Thursday, September 14, 2006

Theories and Methods - Defense Mechanisms

This list is not comprehensive but instead offers an overview of the most common defense mechanisms.

Repression – is the most basic of all defense mechanisms, repression occurs when the drives of the id are forced into the unconscious and denied by the individual

Regression – occurs when a person retreats to a safer earlier stage of development

Projection – happens when a person attributes their own unacceptable needs and drives onto another person.

Reaction Formation – occurs when a person avoids a particular instinct by expressing its opposite.

Displacement – is the transfer of an instinctual drive from one target to a less threatening target.

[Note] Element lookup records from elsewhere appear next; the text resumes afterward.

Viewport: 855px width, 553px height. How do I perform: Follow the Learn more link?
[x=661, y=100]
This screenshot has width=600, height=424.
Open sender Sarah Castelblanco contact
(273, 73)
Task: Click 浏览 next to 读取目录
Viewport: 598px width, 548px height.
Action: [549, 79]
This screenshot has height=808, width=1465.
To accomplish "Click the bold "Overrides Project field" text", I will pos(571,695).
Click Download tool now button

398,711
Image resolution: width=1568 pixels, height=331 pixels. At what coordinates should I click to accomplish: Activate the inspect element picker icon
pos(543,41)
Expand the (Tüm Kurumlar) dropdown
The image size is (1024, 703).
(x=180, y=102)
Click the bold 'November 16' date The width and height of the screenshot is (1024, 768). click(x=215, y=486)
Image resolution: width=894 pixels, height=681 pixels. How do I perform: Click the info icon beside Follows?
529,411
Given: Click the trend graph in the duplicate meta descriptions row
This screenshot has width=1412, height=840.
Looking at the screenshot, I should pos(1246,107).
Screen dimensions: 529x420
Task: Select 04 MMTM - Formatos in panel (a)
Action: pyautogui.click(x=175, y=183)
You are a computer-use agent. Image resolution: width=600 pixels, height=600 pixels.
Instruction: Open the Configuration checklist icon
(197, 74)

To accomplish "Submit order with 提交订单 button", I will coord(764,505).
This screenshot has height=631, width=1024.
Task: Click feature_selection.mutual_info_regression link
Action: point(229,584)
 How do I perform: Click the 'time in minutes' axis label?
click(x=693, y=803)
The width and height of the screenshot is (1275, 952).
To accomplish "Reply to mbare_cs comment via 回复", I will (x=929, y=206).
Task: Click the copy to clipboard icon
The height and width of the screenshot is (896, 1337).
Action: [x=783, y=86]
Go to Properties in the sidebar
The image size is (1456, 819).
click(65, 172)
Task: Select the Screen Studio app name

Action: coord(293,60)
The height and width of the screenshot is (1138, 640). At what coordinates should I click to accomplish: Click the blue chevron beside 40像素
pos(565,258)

Sublimation – is the acting out of a socially acceptable behavior as a direct reaction to the drive to do something unacceptable

Denial – is the admission of socially unacceptable impulses joined with the inability to attribute them to oneself

Introjection – is the ascribing of another’s thoughts and behaviors to the self in order to better control one’s own thoughts and behaviors.

Rationalization – is the interpretation of behaviors in a manner that makes them appear more rational or logical

Fixation – is the arresting of libidinal energy in an unresolved conflict

Undoing – is the repetition of a behavior in order to undo the effects of a past action.

2 comments:

Robin said...

I found a pretty complete listing of defense mech at www.coldbacon.com/defenses.html

Anonymous said...

I took one of the exams on ATTBS and the rational explained that Introjection is the most primitive/basic defense mechanism which occurs in the infant stage. Then projection followed by Repression which can occur in the Phallic stage.